This might be a little melodramatic. I am 20, and I started shooting digital and "regressed" to black and white film, which I currently shoot more of than digital (because I am in college and apparently love not having any money). I have friends my age who have moved from digital back to film as well. There is a thriving community of black and white analog photographers, and Kodak has continued to introduce and update black and white films. If 35mm was going to be gone in five years, they would never spend the money. Film has certainly seen its role change dramatically in the last decade, but I doubt it's going to disappear in the near future.


----------



## Battou (Dec 14, 2008)

compur said:


> Adapters to mount FD lenses to EOS/EF bodies do exist.



Yes...but everything I have read....they suck, better off just using an FD body. Which brings us back full circle to the Digital body with the FD mount....


Truthfully, I don't want to see it cuz my FD lenses will go up in price making them hard for me to buy.


----------



## Rem (Jan 20, 2009)

dxqcanada said:


> Non-photographers do not buy film cameras.
> 
> Amateur photographers are moving rapidly to digital.
> 
> ...




There ARE all those things.  If I COULD spend $3000 or so for a FULL digital SLR rig...maybe I'd like it more.  "Average" folks are snapshot people and a simple, compact, digital point + shoot works for them. Used to be a lot of people spent for a good 35 mm..found out they were snapshot people. Their underused closet cameras are our ebay bargains.
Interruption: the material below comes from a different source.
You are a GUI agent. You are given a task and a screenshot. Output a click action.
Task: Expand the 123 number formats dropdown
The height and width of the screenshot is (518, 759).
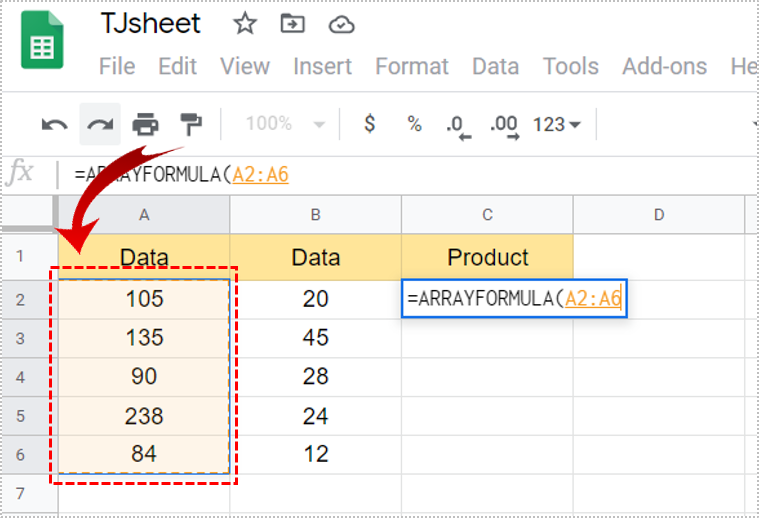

When they took our Kodachrome away..it was a sign.  The Digitals can be built in automated plants. The Classic film gear was made with human hands. The Digital gear...won't last 20-30-40 years like film gear. Consumers will get used to having to buy another every 5-10 years.

Film won't quite vanish. It's lost it's place already. I used to go to the local Longs Drugs and they sold well over a dozen different films. Now? maybe 4-5.


----------



## dxqcanada (Jan 20, 2009)

Yup, the local drugmart has replaced rolls of film with memory cards.

Now film photography has moved into the fine art area.

It's all about supply and demand.


----------



## Cat nt Tat's Dusky (Jan 21, 2009)

Just picked up a Canon Rebel 2000 from B&H for a reasonably good price. Auto or manual settings, auto focus...I love this camera.

Still gonna have my AE-1 tuned up, and still gonna get some nice FD as well as some auto focus lenses.

Digital is easier. Just plug and play. However I just love shooting B&W film.


----------



## McQueen278 (Jan 21, 2009)

One thing to point out about the comments about new films, is that while yes Kodak and Fuji are coming out with new films, it isn't the 35mm market they are necessarily after.  Fuji is making the Velvia 100 in 8x10 and the new Velvia 50 is THE medium format slide film for all those folks out there with 6x7 and 6x9s who shoot landscapes.  Kodak's newish TMAX 400 is absolutely wonderful out of a 4x5.  These larger than 35mm format cameras are wonderful machines for extremely high resolution digital scans and this new slide and B&W is one more way of improving the process.  35mm film is simply less advantageous to shoot and scan compared to bigger negatives so digital cameras in this size are king.


----------